Painting by Caspar David Friedrich

The Watzmann (German - Der Watzmann) is an 1824–1825 oil on canvas painting by Caspar David Friedrich, showing the Watzmann mountain as seen from Berchtesgaden to the north-east. It is now on display in the Alte Nationalgalerie in Berlin.

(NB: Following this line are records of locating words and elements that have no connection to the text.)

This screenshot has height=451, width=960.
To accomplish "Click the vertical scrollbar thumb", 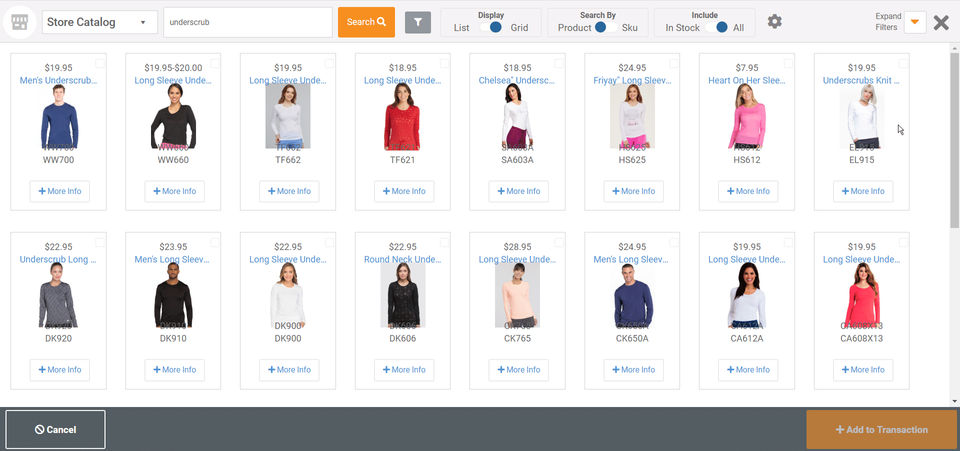I will point(954,139).
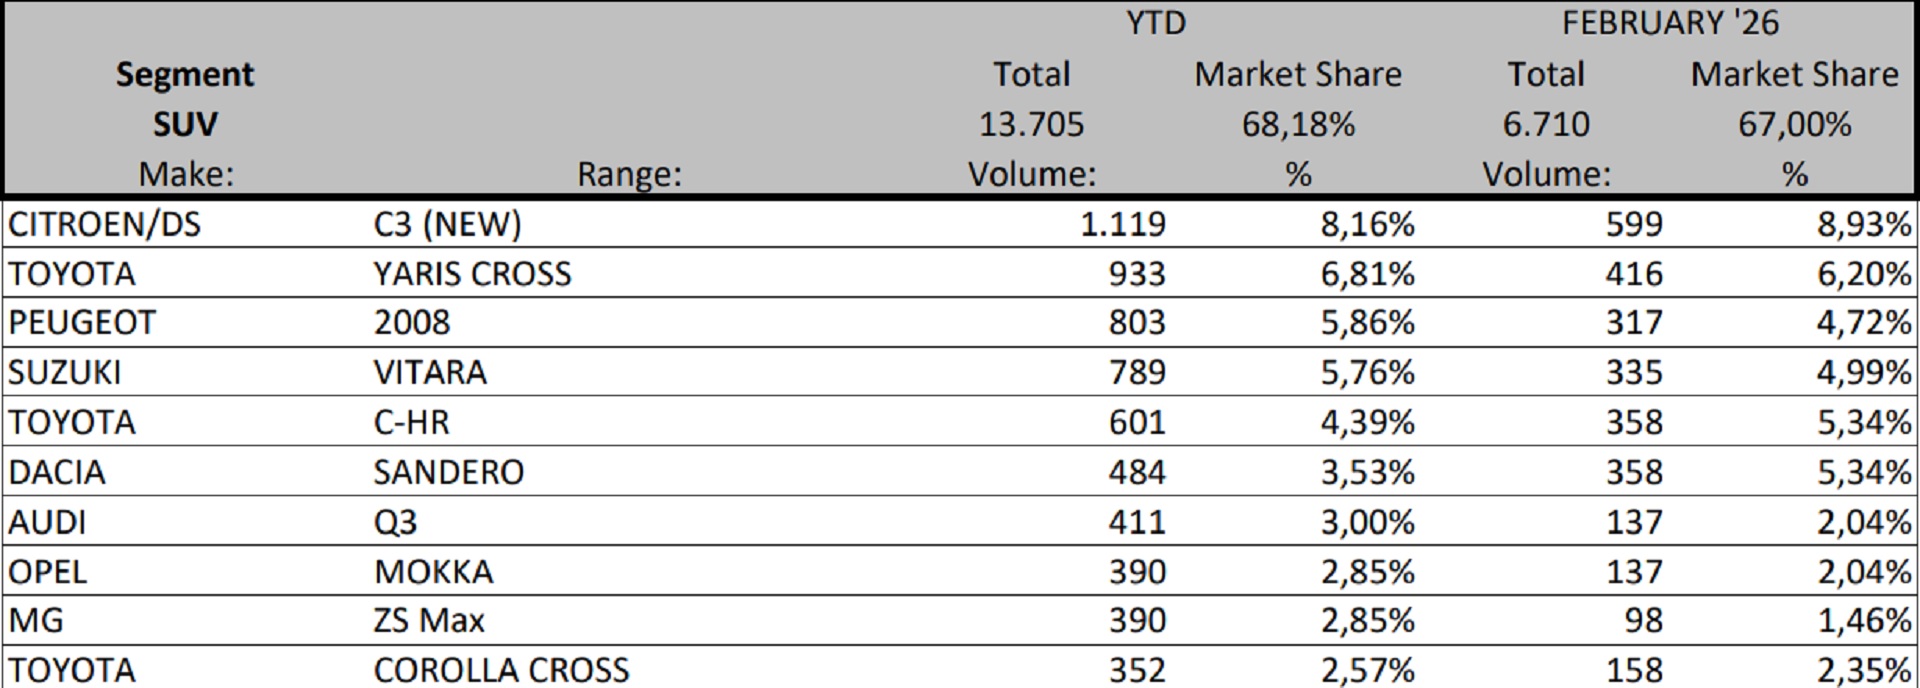This screenshot has width=1920, height=688.
Task: Select the VITARA range cell
Action: tap(430, 372)
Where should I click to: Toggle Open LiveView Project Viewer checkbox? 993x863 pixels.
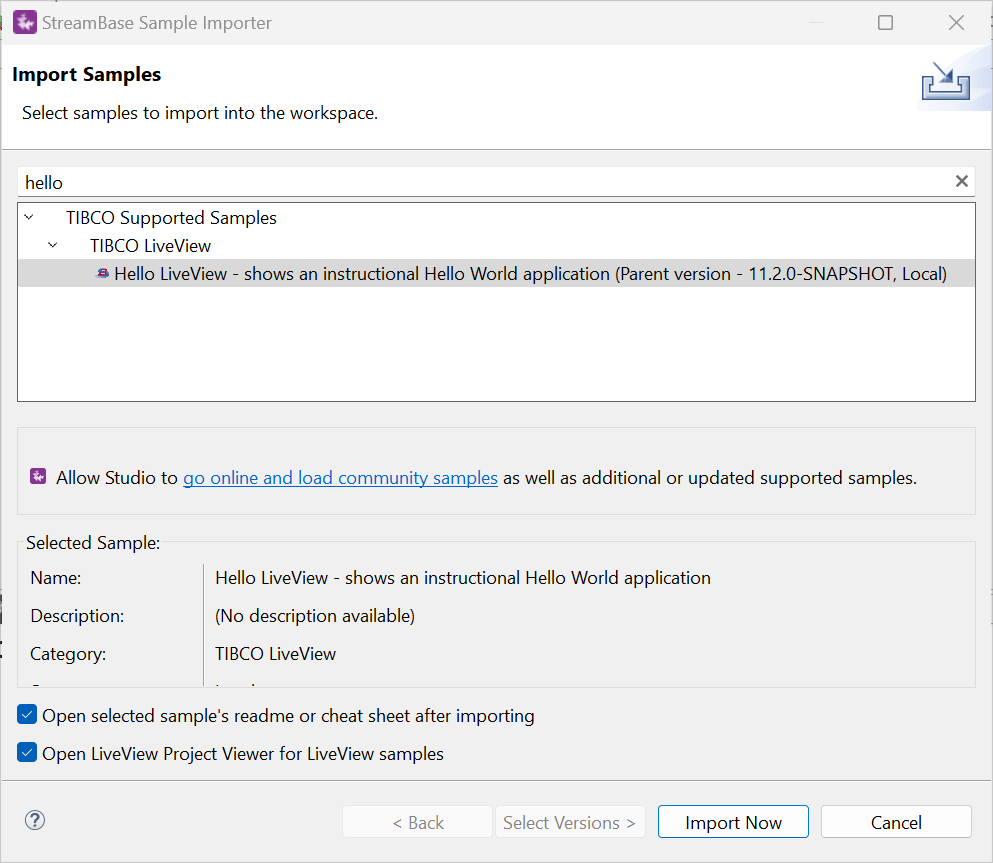coord(28,753)
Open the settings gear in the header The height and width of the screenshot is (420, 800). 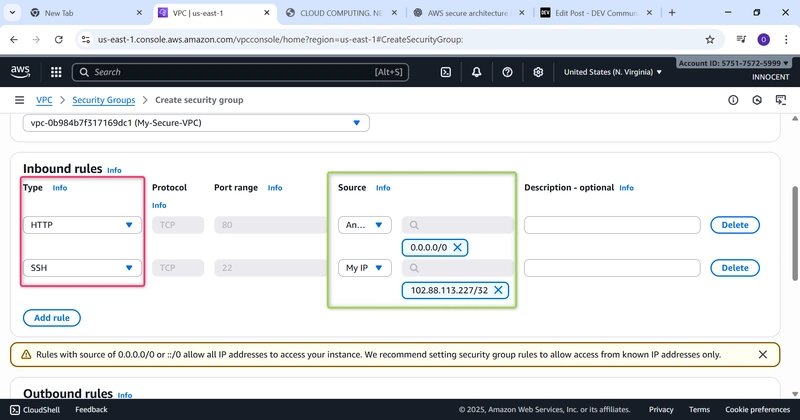pos(538,72)
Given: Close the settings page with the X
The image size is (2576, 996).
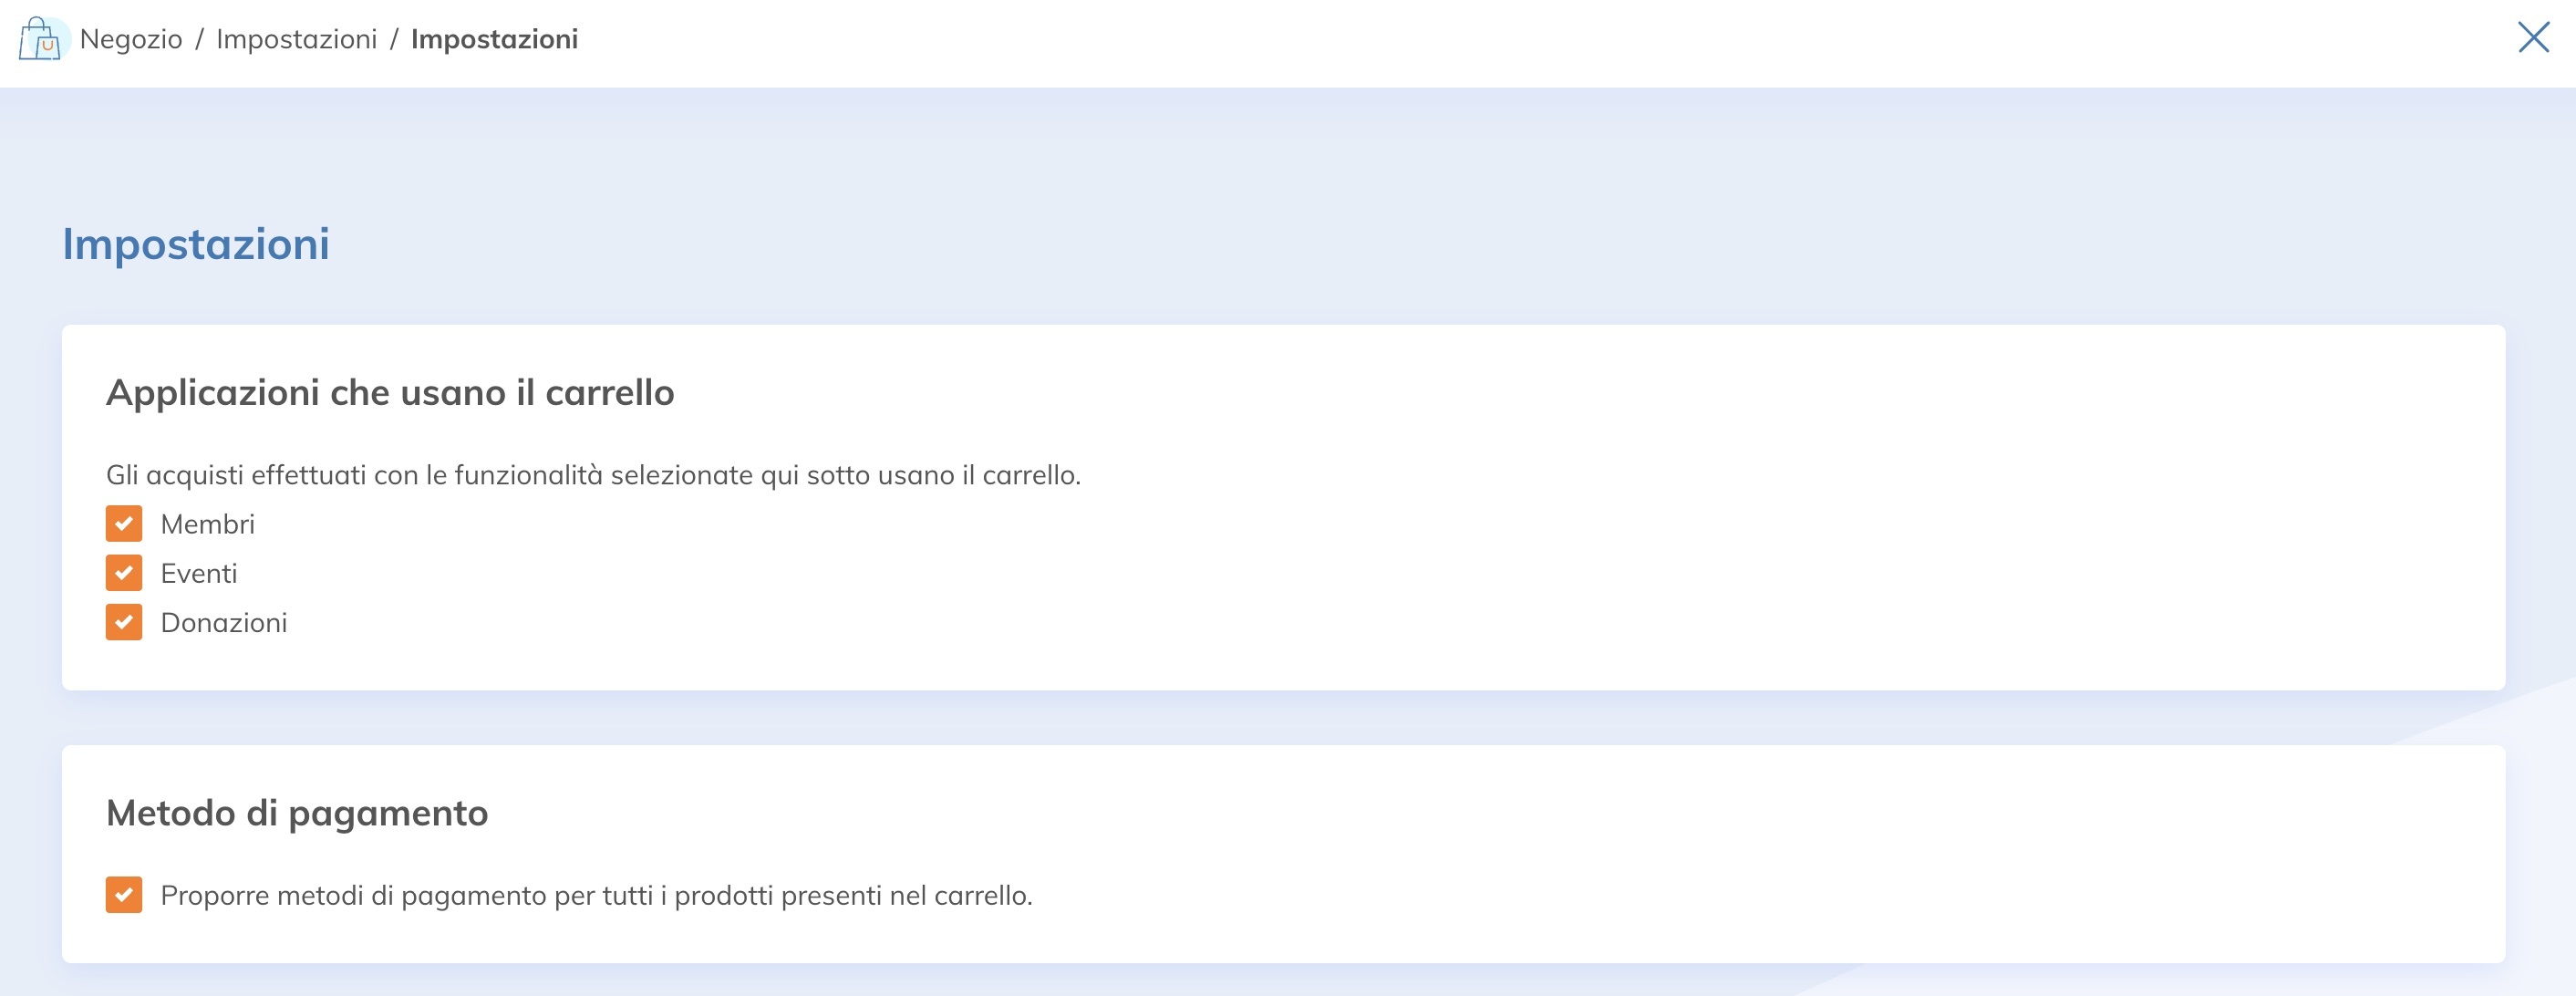Looking at the screenshot, I should point(2533,38).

It was acquired in 1832 by Senator Carl Friedrich Pogge von Greifswald, then later by Adolf Gustav Barthold Georg von Pressentin (1814–1879), who lived in Rostock. After von Pressentin's death it was acquired by Martin Brunn, a Jewish art collector who lived in Berlin. Nazi racial laws forced him to flee Germany and he sold it to the Alte Nationalgalerie in Berlin in 1937 for 25,000 reichsmarks to fund his family's escape to the USA. Hoping to display it in the Berghof, his home at Berchtesgaden, Adolf Hitler granted 10,000 reichsmarks towards the purchase price, but the state considered the painting to be part of the 'Jewish Property Tax' or 'Judenvermögensabgabe'. In 2002 the Prussian Cultural Heritage Foundation and Brunn's heirs negotiated a compromise, whereby the DekaBank was allowed to buy the painting from his heirs for less than its market value (with the Kulturstiftung der Länder as an intermediary) and then place it back in the Nationalgalerie as a long-term loan.